This section reviews some recent related studies on the research theme from 2016–2021 in reverse chronological order. Erin and Aribaba (2021) assessed the impact of risk governance on the value of listed Nigerian finance firms from 2013 to 2017. Risk governance was proxied using the enterprise risk management index (ERMI), risk committee presence, size, activism, and independence. The regression result showed that all the variables of risk governance had a positive and significant impact on firm value.

Horvey and Ankamah (2020) assessed the direct and indirect relationship between ERM and the performance of 30 listed firms (financial and non-financial) in Ghana from 2010 to 2016. Firm performance was gauged using Tobin’s Q, return on assets, and return on equity. The fixed effect and random effect models established an indirect inverted U-shaped relationship between ERM and return on equity; in contrast, an indirect U-shape was established between enterprise risk management, Tobin’s Q, and return on assets.

In Spain, González et al. (2020) examined ERM and non-finance firms’ performance from 2012 to 2015. The results showed that ERM adoption was not connected with variation in firms’ performance (which was proxied by return on equity, assets, and Tobin’s Q), nor did it lessen firms’ probability of bankruptcy.

Similarly, ERM and the value of selected Romanian firms in the pre- and post-financial crisis era were examined by Anton (2018). Firm value was gauged by Tobin’s Q, leverage, and firm size. The regression results suggested that ERM adoption significantly and positively affected firm value. Also, the study showed a positive and significant link between leverage, firm size, and the value of Romanian firms.

In Indonesia, the nexus between ERM, corporate governance, and firm value from 2010 to 2013 was studied by Husaini and Saiful (2017). Tobin’s Q was used as a proxy for firm value, while corporate governance was proxied by the independence of the audit committee, financial expertise, size, meetings, managerial ownership, and board independence. The regression results revealed that ERM and corporate governance increased firm value, while managerial ownership negatively and insignificantly affected firm value.

Agustina and Baroroh (2016) examined the mediating role of financial performance on the link between ERM and the value of 53 firms from 2011 to 2013. The structural equation modeling (SEM) result revealed an insignificant effect of ERM on firm value, while financial performance played no mediating role in the connection between ERM and the value of Indonesian firms.

▶ Stated problem
Continue the review of studies on enterprise risk management and firm value above, picking up right after its final sentence.

▶ Data entries
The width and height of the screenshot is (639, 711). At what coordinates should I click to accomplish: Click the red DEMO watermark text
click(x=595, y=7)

--

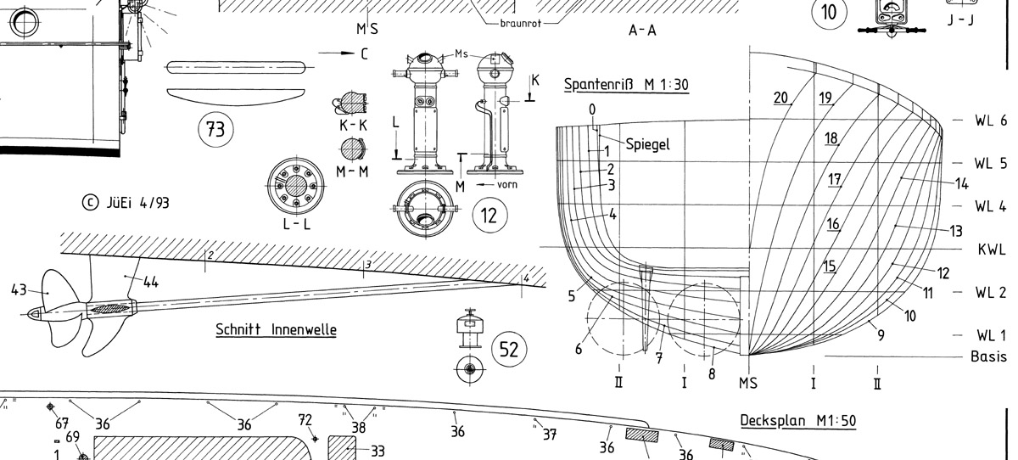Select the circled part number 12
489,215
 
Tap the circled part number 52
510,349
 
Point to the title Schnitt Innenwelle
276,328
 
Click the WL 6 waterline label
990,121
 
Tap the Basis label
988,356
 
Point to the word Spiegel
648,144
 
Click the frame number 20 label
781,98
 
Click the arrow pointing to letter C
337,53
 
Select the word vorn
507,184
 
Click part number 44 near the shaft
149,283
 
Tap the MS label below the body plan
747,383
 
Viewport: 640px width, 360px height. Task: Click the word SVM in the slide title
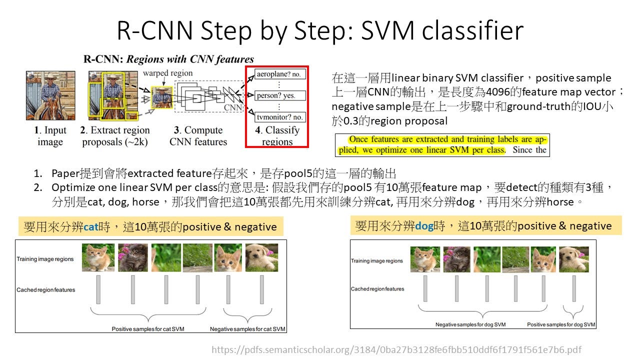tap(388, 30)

▶ Answer to the problem
Multiple previous empirical studies employed Tobin’s Q as a basis for measuring firm value, although there are many other possible measures for firm value, such as earnings yield, price-to-earnings per share, price-to-cash flow, price-to-revenue, and others; thus, there is a gap in the literature. For this reason, we conceptualized three measures of RMC (non-executive directors and presence and size of the risk committee) and three measures of firm value (Tobin’s Q, earnings yield, and price-to-earnings per share):

Figure 1. Conceptualized study model.

Figure 1 illustrates the conceptual model of the study, showing the connection between the measures of RMC (non-executive directors on risk committee, risk committee presence, and risk committee size) and firm value (Tobin’s Q, price-to-earnings per share, and earnings yield) for listed Nigerian oil and gas firms.

3. Research Method

The connection between RMC and firm value for listed Nigerian oil and gas firms was studied using an ex-post facto design. The study population was composed of all oil and gas firms listed on the Nigerian Exchange Group (NGX) – a total of thirteen (13). A non-random sampling method (purposive sampling) was employed to select eight (8) listed oil and gas firms. The choice of sampling technique was motivated by the availability of the datasets required for the study as it required listed oil and gas firms that had consistently reported their risk management practices during the study period.

Specifically, data on the risk committee presence and size and the presence of non-executive directors on the risk committee (proxies for RMC) and on Tobin’s Q, earnings yields, and price-to-earnings per share (proxies for firm value) were obtained from the Machameratios database for the years 2012–2020. The variables used for firm value in this study were similar to those utilized in the work of González et al. (2020) and Horvey and Ankamah (2020), while the RMC measurements were similar to those employed by Erin and Aribaba (2021). The dependent variable was firm value and the independent variable was RMC measures. Consequently, three (3) models were estimated, as shown in Equations 1-6:

TOBINQ = f (rcei, prmc, rcms)                                                                                                     (1)
EAYD = f (rcei, prmc, rcms)                                                                                                          (2)
PEPS= f (rcei, prmc, rcms)                                                                                                             (3)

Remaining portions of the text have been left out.